Two years ago I met a guy who was a friend of a friend. I got to know him and realized that he was the most fascinating, intelligent person I'd ever met. Despite not being initially attracted to him, I soon got over this and fell in love with him.

We skirted discussing a romantic relationship because he had deep emotional problems precipitated by a number of traumatic things that happened to him in his childhood. He could often be unfriendly to the point of cruelty. I made too many allowances for this and probably let him get away with things I wouldn't have tolerated in anyone else.

We remained friends even though we now live in different cities. I have had involvements with numerous other people but have always known that if this guy suddenly wanted me, I would drop everything. It's against my feminist sensibility, but no one can compare. I can't see myself ever meeting another person who understands me so completely. Will I ever get over it? Am I being totally pathetic?

Love,

Hung Up and Hung Over

Dear Hung:

Yep. Pathetic in a way I have no problem understanding and even reutf8g to, but pathetic nonetheless. And yes, you'll get over it, but I can't promise it will be quick or painless. Extractions and amputations so rarely are.

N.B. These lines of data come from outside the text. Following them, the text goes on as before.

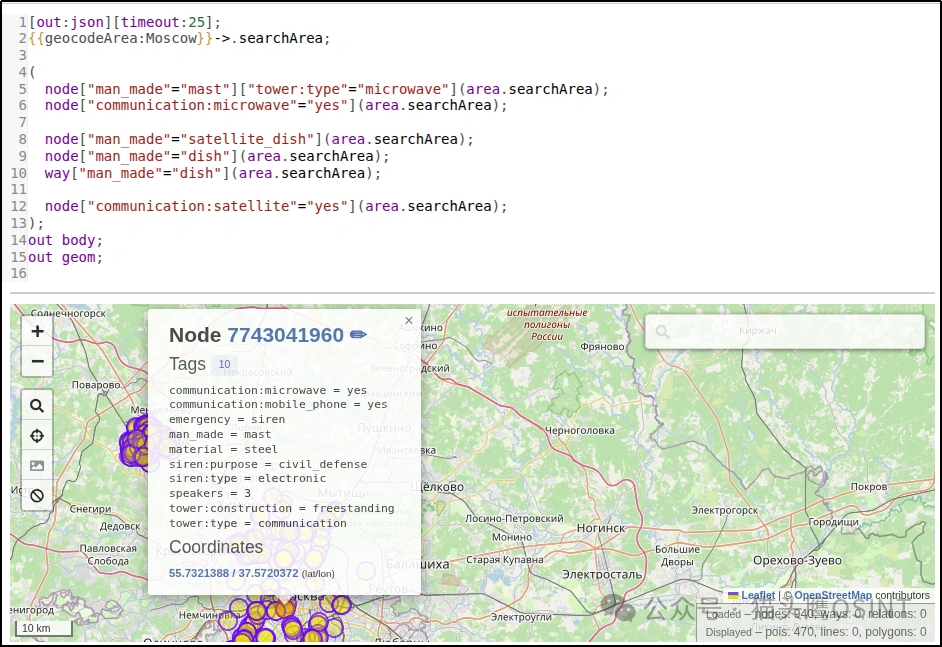Click the 'out geom;' line in editor
This screenshot has height=647, width=942.
(65, 257)
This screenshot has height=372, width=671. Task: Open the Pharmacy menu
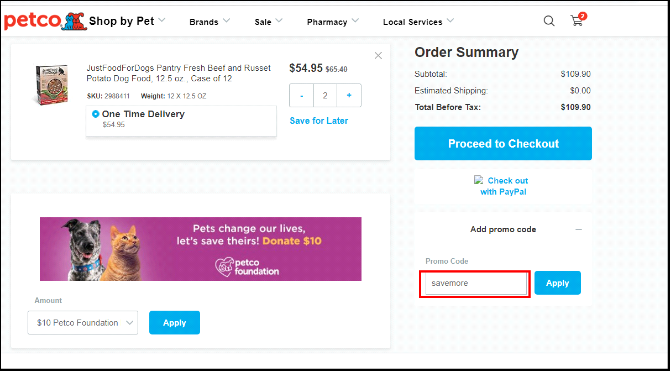coord(333,21)
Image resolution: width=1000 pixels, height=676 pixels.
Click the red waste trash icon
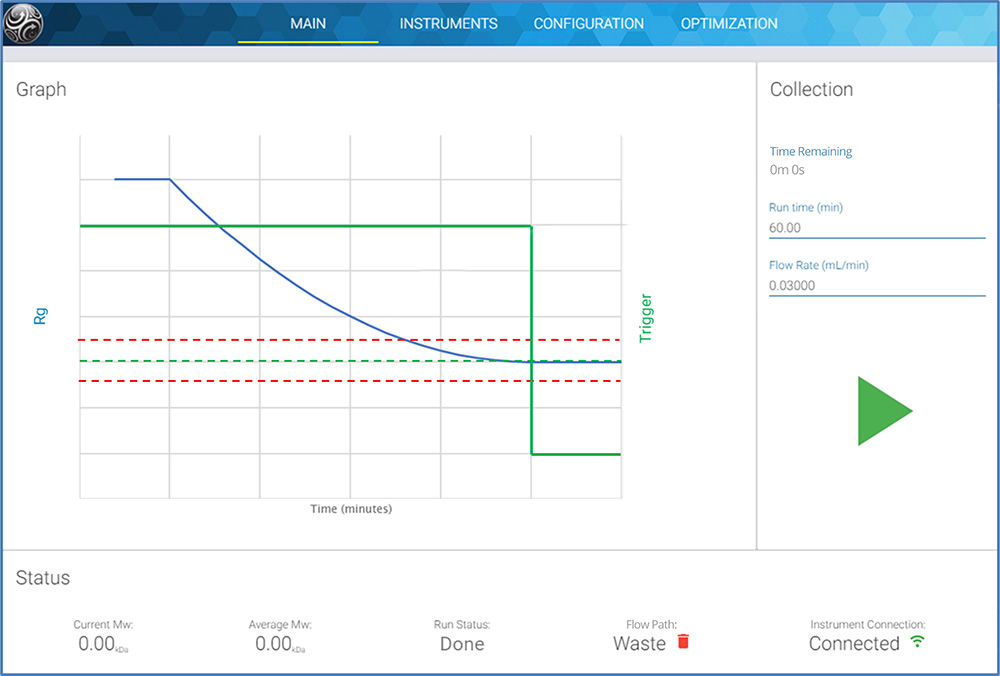[684, 642]
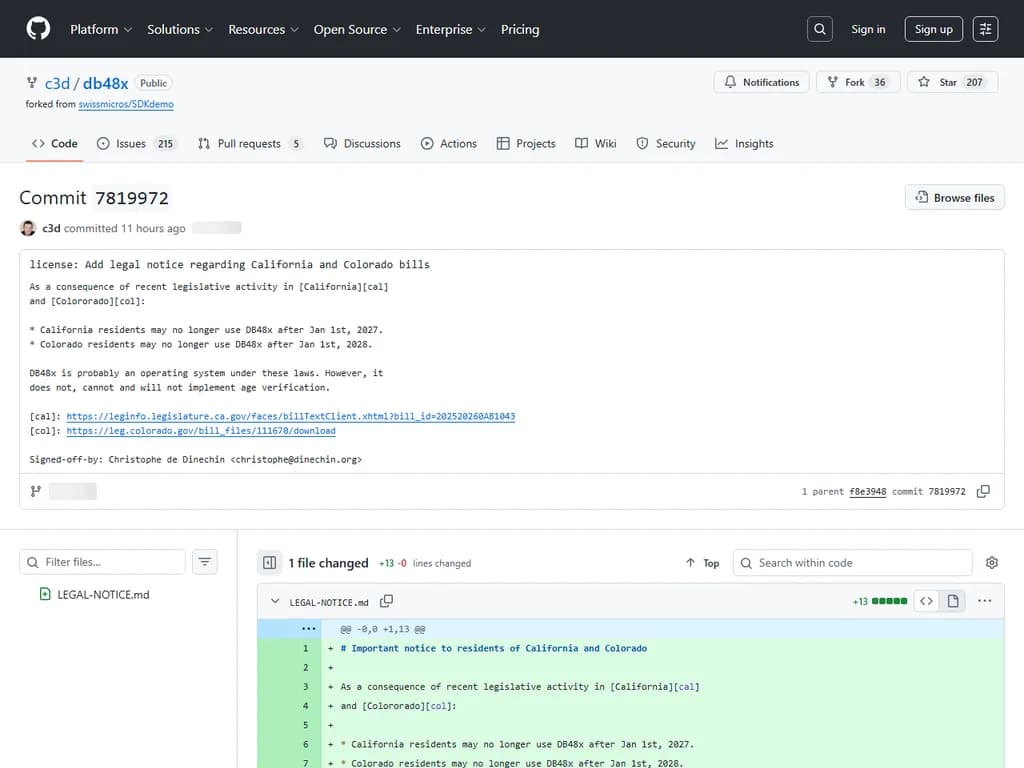
Task: Switch to rich diff view
Action: pyautogui.click(x=953, y=601)
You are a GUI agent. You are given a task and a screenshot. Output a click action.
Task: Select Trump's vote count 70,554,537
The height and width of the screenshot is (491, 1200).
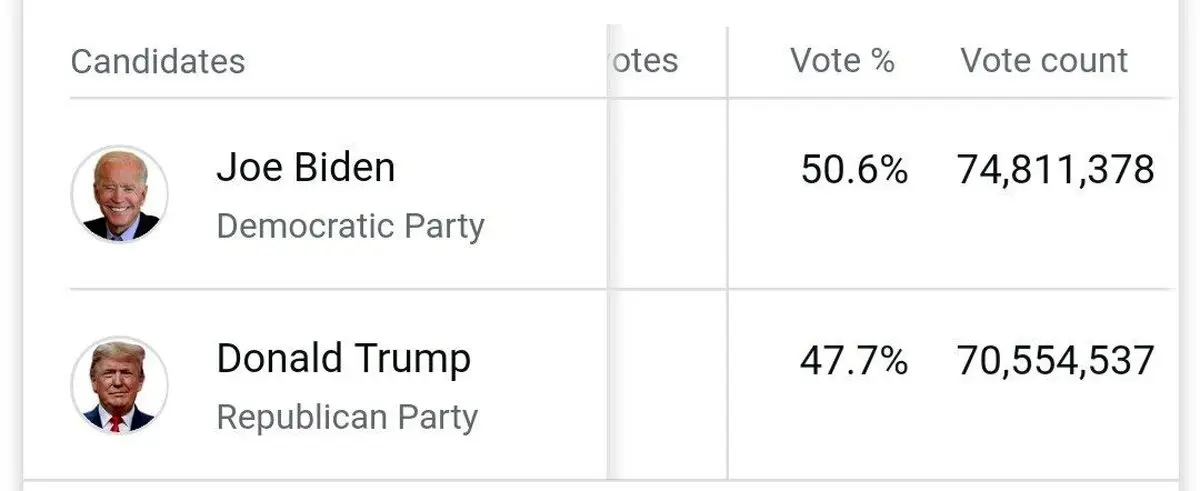click(1056, 360)
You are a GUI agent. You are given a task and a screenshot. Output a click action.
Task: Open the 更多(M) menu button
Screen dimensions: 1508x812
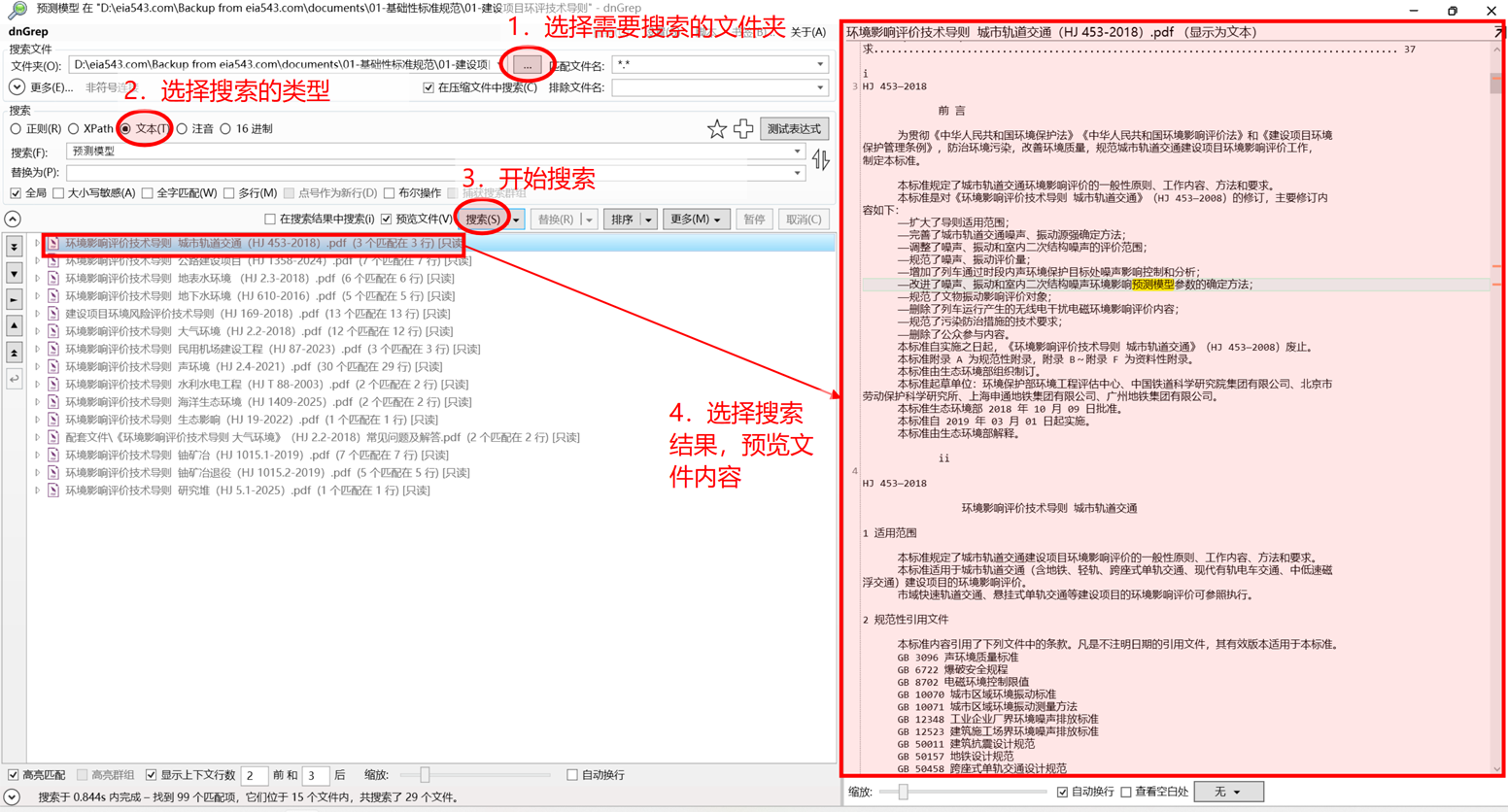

Look, we've all been there. Most people who value (I'm tempted to say "overvalue") qualities such as intelligence and quick wit in a partner have been there. Sadly, there is no rule that says a big brain has to come with a big heart or any heart at all, for that matter. A big, fast, fascinating brain is no guarantor of sanity either. Your friend sounds like he might have been more than a little dinged up by his crappy childhood — he's probably broken beyond reasonable hope of repair. I'm sure he's also devastatingly sexy or whatever, but who cares? Not you. Not anymore. Not if I have anything to say about it, anyway.

Here's another lesson it's hard to learn: getting your jokes is not the same thing as getting you. He may be wonderful to talk to, and you may have endless "Oh my gawd, nobody else ever got that!!!!" moments with him, but that doesn't mean he knows (or cares) what you need, what makes you happy, or even what's so great about you. Even more disappointing, understanding you is not at all the same thing as being your friend. If he's the kind of charming, destructive bastard I think he is, he's nobody's friend, not even his own.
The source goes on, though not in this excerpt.